— Selection —
[RFC] rgw: log zone changes via sync module

Yehuda Sadeh-Weinraub <yehuda@xxxxxxxxxx> · Thu, 8 Mar 2018 16:51:42 -0800

This was discussed yesterday in the CDM. The need is for a log of all
changes that happen on a specific rgw zone (and potentially in
specific bucket[s]), so that this information can be used by external
tools. One such example would be a backup tool that would use these
logs to determine what objects changed and back everything new to a
separate system (for redundancy).

The original thought was to generate logs that are compatible with the
S3 bucket logging. The S3 logging works by enabling logs on a specific
bucket, and by specifying a specific bucket where the logs need to be
uploaded to. The logs are being written to an object that is generated
from time to time and keep a list of operations to the bucket. The
object nameThe logs themselves keep a list of operations that happen
on that specific bucket (which look pretty similar to access logs of a
web server). After examining these logs we weren't sure that the
specific logs format is really something that we should pursue. We can
still have a similar basic mechanism (logs that hold aggregated list
of changes, and are uploaded to an object in a bucket), but we can
drop the specific log format (were thinking of json encoding the
data).

The proposal is as follows:

We will create a sync module that would handle all objects
modification operations. The module will be configured with a list of
buckets and/or bucket prefixes for which we'd store info about newly
created or modified objects. The configuration will also include S3
endpoint, access keys, and a bucket name (or other path config) into
which the logs will be stored. The logs will be stored into a new
object that will be created periodically.

Implementation details:

Whenever a sync module write operation is handled, we will store
information about it in a temporary sharded omap index in the backing
rados store.

— Given exercise 1 —
In the RFC post, where will information about each sync module write operation be stored?
— Given exercise 2 —
Please repeat the RFC post word for word from "This was discussed" to "system (for redundancy).".

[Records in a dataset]
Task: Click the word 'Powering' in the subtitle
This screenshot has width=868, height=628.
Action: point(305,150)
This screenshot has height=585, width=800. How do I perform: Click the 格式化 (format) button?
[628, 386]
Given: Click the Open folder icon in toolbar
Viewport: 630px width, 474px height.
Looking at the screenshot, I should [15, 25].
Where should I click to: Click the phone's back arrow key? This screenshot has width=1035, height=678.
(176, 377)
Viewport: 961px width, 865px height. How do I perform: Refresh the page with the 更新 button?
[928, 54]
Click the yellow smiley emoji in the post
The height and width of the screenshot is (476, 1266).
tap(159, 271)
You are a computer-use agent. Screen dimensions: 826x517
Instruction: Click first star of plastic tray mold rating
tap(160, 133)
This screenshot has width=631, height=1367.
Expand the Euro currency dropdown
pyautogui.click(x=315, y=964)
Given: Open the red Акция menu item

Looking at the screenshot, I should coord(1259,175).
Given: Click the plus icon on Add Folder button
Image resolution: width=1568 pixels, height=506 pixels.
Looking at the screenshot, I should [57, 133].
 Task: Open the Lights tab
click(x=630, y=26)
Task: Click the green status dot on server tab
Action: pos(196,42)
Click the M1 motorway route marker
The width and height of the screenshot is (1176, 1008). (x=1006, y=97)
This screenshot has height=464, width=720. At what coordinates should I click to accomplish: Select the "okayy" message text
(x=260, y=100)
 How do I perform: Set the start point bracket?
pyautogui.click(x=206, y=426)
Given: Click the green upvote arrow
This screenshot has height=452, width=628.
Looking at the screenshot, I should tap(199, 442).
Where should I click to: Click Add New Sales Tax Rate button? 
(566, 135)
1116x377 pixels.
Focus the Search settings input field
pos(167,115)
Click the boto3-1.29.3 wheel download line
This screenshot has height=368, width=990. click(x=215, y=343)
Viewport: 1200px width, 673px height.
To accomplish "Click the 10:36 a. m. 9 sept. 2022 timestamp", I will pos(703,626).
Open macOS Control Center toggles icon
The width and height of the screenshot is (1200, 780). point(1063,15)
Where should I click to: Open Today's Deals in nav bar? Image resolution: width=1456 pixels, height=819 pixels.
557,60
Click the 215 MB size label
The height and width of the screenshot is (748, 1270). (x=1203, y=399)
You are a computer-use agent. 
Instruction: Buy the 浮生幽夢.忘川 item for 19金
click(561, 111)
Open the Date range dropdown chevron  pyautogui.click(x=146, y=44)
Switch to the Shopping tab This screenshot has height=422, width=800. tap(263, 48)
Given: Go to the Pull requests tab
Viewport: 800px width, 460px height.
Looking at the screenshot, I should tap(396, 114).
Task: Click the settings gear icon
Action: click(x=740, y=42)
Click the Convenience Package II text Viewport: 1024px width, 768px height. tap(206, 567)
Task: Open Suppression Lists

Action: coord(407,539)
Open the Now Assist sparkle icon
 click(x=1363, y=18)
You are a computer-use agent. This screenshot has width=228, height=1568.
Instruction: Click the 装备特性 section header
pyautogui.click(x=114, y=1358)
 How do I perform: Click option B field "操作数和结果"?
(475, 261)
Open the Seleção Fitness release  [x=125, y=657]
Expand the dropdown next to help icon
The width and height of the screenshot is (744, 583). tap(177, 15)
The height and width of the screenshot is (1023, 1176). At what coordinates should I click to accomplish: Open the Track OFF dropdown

— Complete output 1 —
In a temporary sharded omap index in the backing rados store.

— Complete output 2 —
This was discussed yesterday in the CDM. The need is for a log of all
changes that happen on a specific rgw zone (and potentially in
specific bucket[s]), so that this information can be used by external
tools. One such example would be a backup tool that would use these
logs to determine what objects changed and back everything new to a
separate system (for redundancy).